Ideas for the computing curriculum: #4 Fun and pointless? Why not?

In this series I’m going to be making some suggestions, putting out some ideas. These are based on presentations I’ve given. I can think of how these ideas, or their implications, might be applied in the classroom. However, I think it better if I stand back and let you do that part of the work!

I’m a great believer in what has come to be known as “authentic learning”, that is school work based on real issues. But I still think there’s room for creating things that, ostensibly, have no purpose at all.

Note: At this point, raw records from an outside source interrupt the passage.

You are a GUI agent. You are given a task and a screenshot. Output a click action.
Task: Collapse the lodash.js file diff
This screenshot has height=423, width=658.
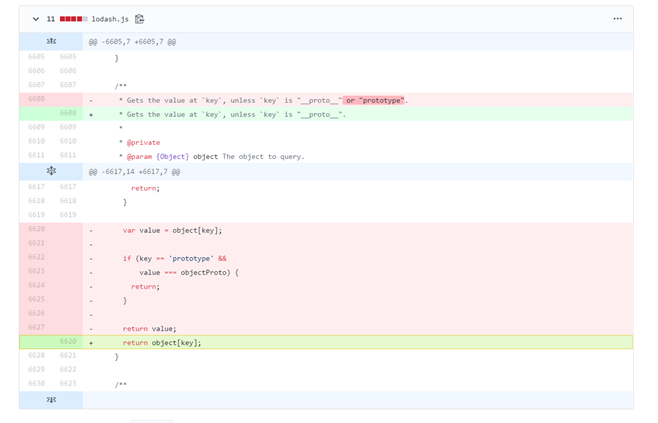pyautogui.click(x=36, y=19)
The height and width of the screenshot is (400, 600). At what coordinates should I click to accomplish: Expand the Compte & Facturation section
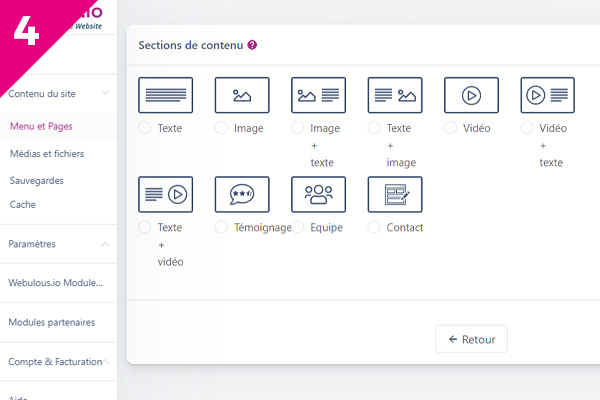(x=105, y=361)
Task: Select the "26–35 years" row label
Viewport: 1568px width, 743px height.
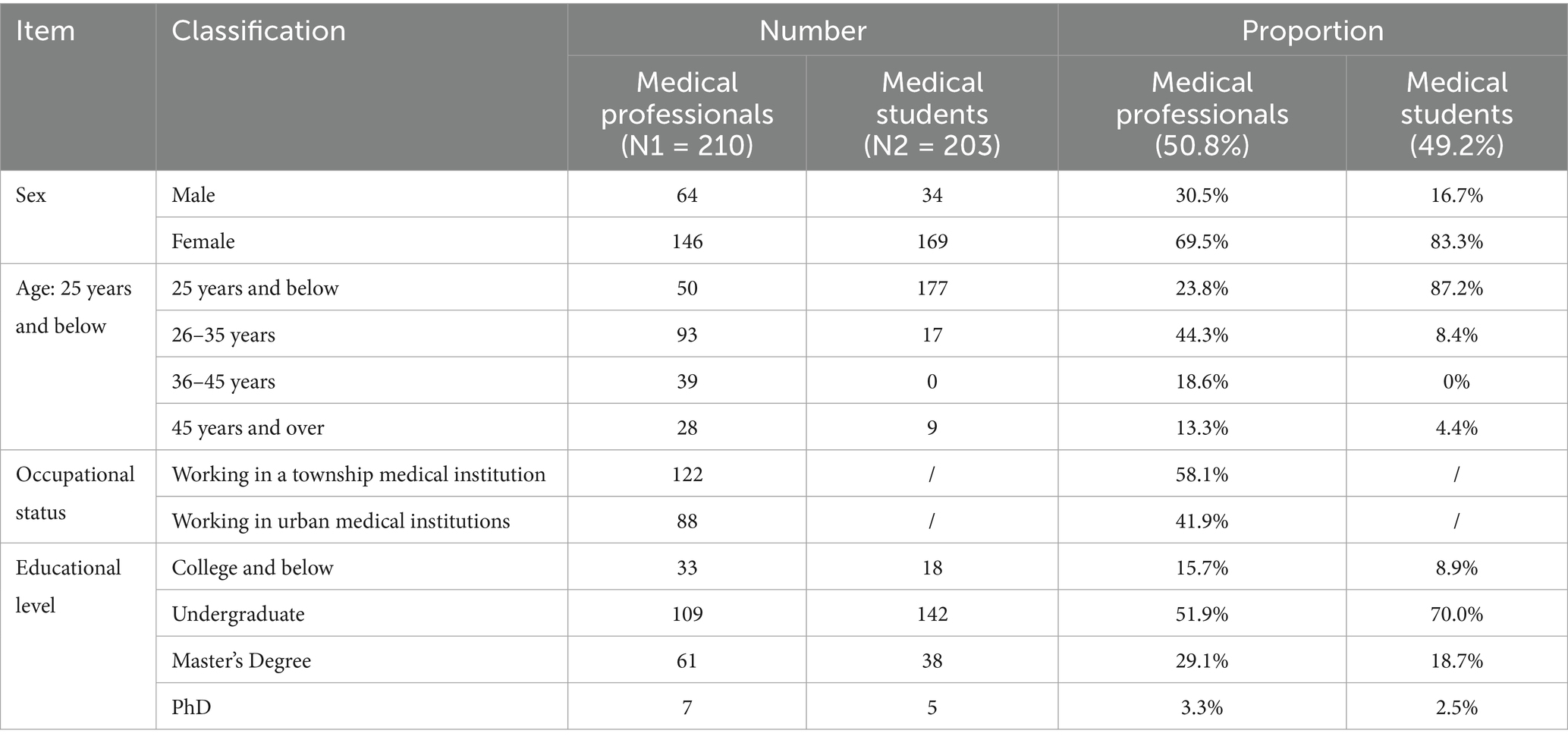Action: tap(223, 335)
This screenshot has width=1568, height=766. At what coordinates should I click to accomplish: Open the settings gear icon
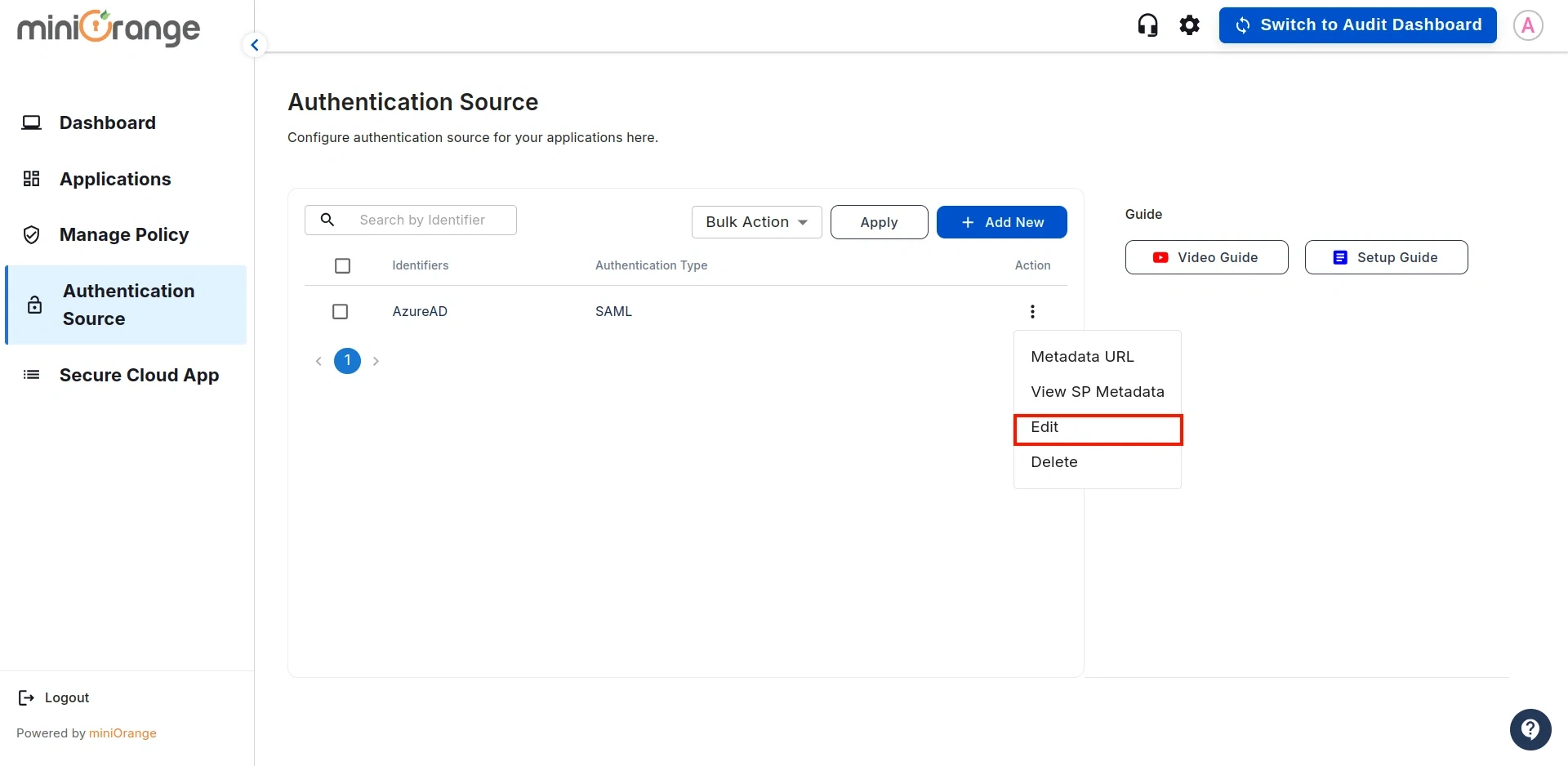pyautogui.click(x=1189, y=24)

A case in point is the pair of alerts I set up in Excel once, using Visual Basic for Applications (VBA). I had created a spreadsheet assignment for the students, and on the spreadsheet I placed the following box:

A message box in VBA...

As you might have predicted, when a student clicked on the box, which of course was irresistible, they received the following alert, accompanied by a recording of my voice telling them to get back to work:

... and the inevitable response!

Pointless, right? Except that it piqued their curiosity:

“How did Sir do that?”

That led to an exploration of IF statements and “pseudocode”, and an exploration of how we might have made it a bit more complex, using IF-THEN-ELSE.

There are a few lessons from this I think:

1. I’m a great believer in the good writer’s adage: show, don’t tell. Don’t say, for example, “He was angry”. Rather, say “He scrunched up the paper till his knuckles were white”. Similarly, set something up for the students to marvel at and explore. If I’d have said “today we’re going to look at IF statements”, I’d have probably been met with a collective groan. Get them interested first, and your work is made so much easier. Obvious, but worth stating nonetheless.

2. We covered IF-THEN and IF-THEN-ELSE statements, and we did so on a need-to-know basis. I didn’t try to teach them anything which might be considered to be prerequisites for learning those concepts. I think people can learn bundles of concepts in a non-linear way, and come back to them at a higher level or in greater depth at a later stage.

3. Just because something is apparently fun and pointless, doesn’t mean it isn’t actually serious and purposeful!